Une carte blanche de Melissa Amirkhizy, conseillère communale MR à Ganshoren
Il y a des images qui ne quittent jamais un peuple, des images que nous pensions enterrées mais qui reviennent, brutales, au moment où l’on s’y attend le moins. Lorsque Zohran Mamdani est célébré à New York, ce n’est pas seulement l’ascension d’un élu progressiste que nous percevons : c’est le retour d’une atmosphère politique que nous avons déjà respirée. Une atmosphère faite de ferveur, de certitudes morales, de promesses trop belles et d’un aveuglement collectif qui nous rappelle douloureusement ce que fut l’Iran il y a quarante-six ans.
Car dans l’histoire iranienne, nous savons ce que produisent les promesses brandies comme des évidences morales. Dans l’Iran de 1979, l’électricité gratuite, l’eau gratuite, les biens “rendus au peuple” étaient devenus le cœur d’un discours présenté comme une justice retrouvée. Khomeini avait transformé ces offres irréalisables en symbole de rupture totale, un geste quasi religieux destiné à incarner une “justice absolue”.
Une même logique à l’œuvre
Aujourd’hui, lorsque Mamdani promet transports gratuits, gel des loyers, extension massive des services municipaux ou salaire minimum hors d’atteinte, la mécanique évoque un schéma bien connu. Les mots ne sont pas les mêmes, la ville n’est pas la même, mais la logique politique l’est.
Surtout, Khomeini ne portait pas uniquement un projet iranien : il portait l’ambition d’un monde islamique unifié, structuré autour de son idéologie politique. Dès 1979, ses discours et les premiers textes du régime affirmaient la nécessité d’“exporter la révolution islamique”, de soutenir les mouvements politico-religieux au-delà des frontières et de transformer l’Occident en terrain idéologique. Ce n’était pas une intuition mais plutôt une doctrine. Une vision globale qui ne se limitait pas à Téhéran, mais prétendait influencer jusqu’aux capitales occidentales.
Et cette logique, sous d’autres formes, ne s’est jamais totalement éteinte. Elle circule encore, parfois de manière diffuse, parfois structurée, dans certains réseaux associatifs, religieux ou militants présents en Europe. Plusieurs rapports publics évoquent des groupes inspirés des Frères musulmans, des financements extérieurs ou des opérations d’influence idéologique cherchant à s’implanter localement. Rien de clandestin, tout est visible pour qui veut regarder. Et dans certains milieux militants contemporains, on retrouve les contours d’un même récit global, celui d’un combat politique qui dépasse les frontières et se présente comme la défense universelle des “opprimés”.
Dans les années 1970, la Palestine était devenue pour Khomeini bien plus qu’un enjeu géopolitique : elle était son bouclier moral. Il en avait fait un cri capable de galvaniser les foules, d’effacer les nuances et d’installer une logique de confrontation totale. Et lorsqu’on entend aujourd’hui, autour de figures comme Mamdani ou Rima Hassan, des slogans comme “From the river to the sea” ou “Globalize the Intifada”, il devient difficile de ne pas entendre l’écho. Pour ceux qui ont connu la rhétorique de Khomeini, la parenté est immédiate : même simplification, même charge émotionnelle, même capacité à transformer une cause en frontière identitaire. Les slogans changent, les visages changent, mais la musique, elle, ne change pas.

**Données**:
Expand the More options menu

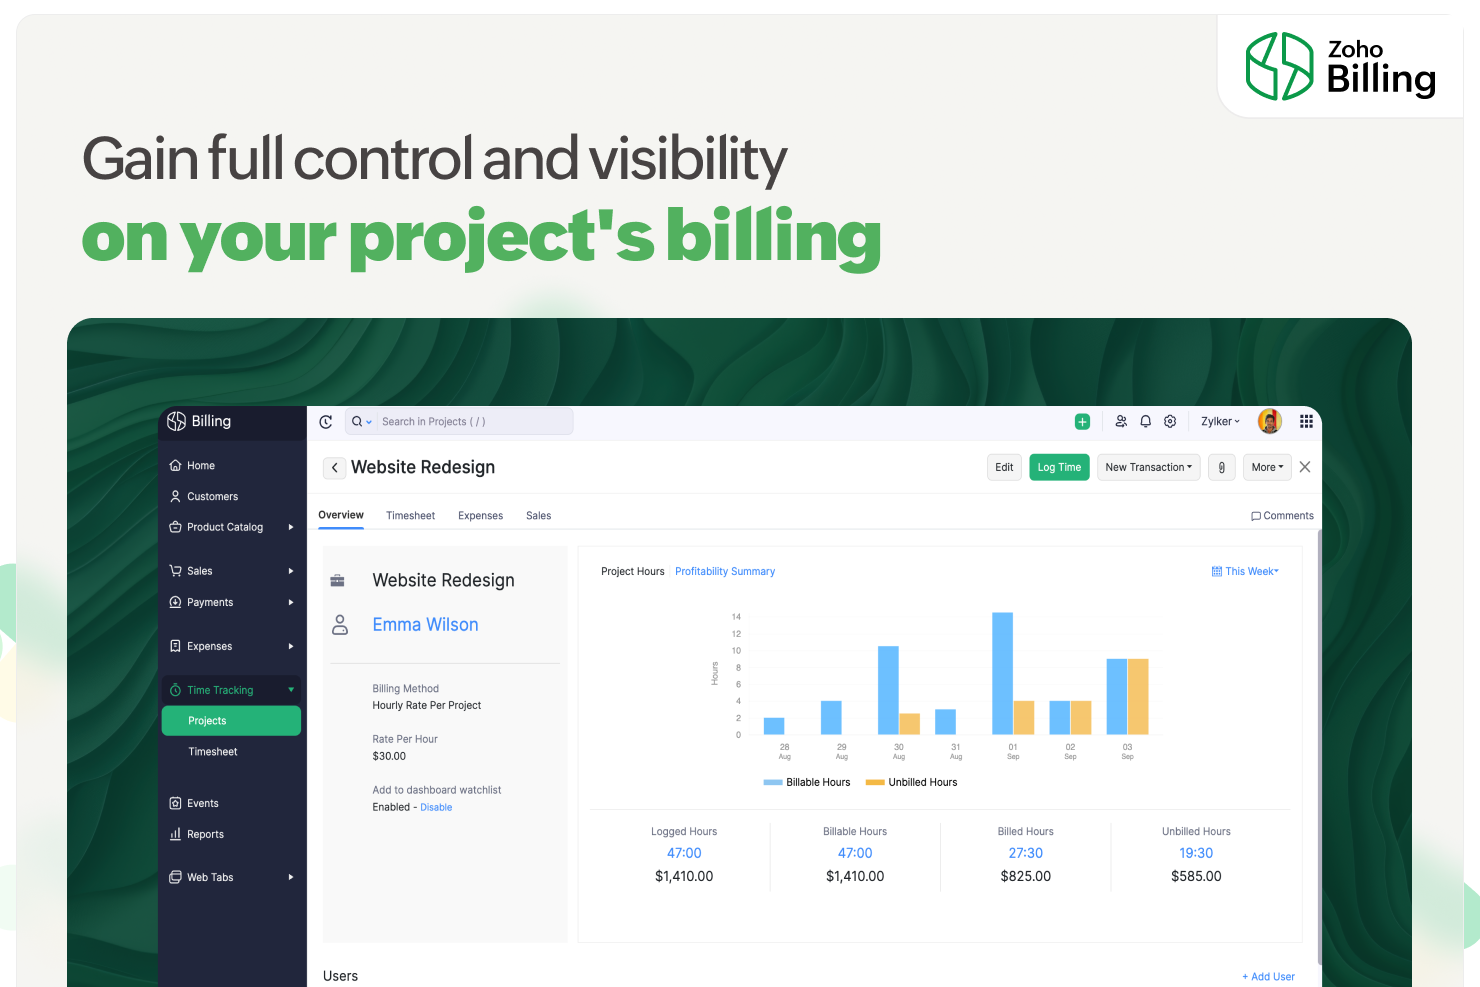(x=1267, y=467)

**Consigne**:
Reproduisez à l'identique l'extrait du texte fourni qui débute aux mots « Une même logique » et s'arrête après « jusqu’aux capitales occidentales. ».

**Réponse**:
Une même logique à l’œuvre
Aujourd’hui, lorsque Mamdani promet transports gratuits, gel des loyers, extension massive des services municipaux ou salaire minimum hors d’atteinte, la mécanique évoque un schéma bien connu. Les mots ne sont pas les mêmes, la ville n’est pas la même, mais la logique politique l’est.
Surtout, Khomeini ne portait pas uniquement un projet iranien : il portait l’ambition d’un monde islamique unifié, structuré autour de son idéologie politique. Dès 1979, ses discours et les premiers textes du régime affirmaient la nécessité d’“exporter la révolution islamique”, de soutenir les mouvements politico-religieux au-delà des frontières et de transformer l’Occident en terrain idéologique. Ce n’était pas une intuition mais plutôt une doctrine. Une vision globale qui ne se limitait pas à Téhéran, mais prétendait influencer jusqu’aux capitales occidentales.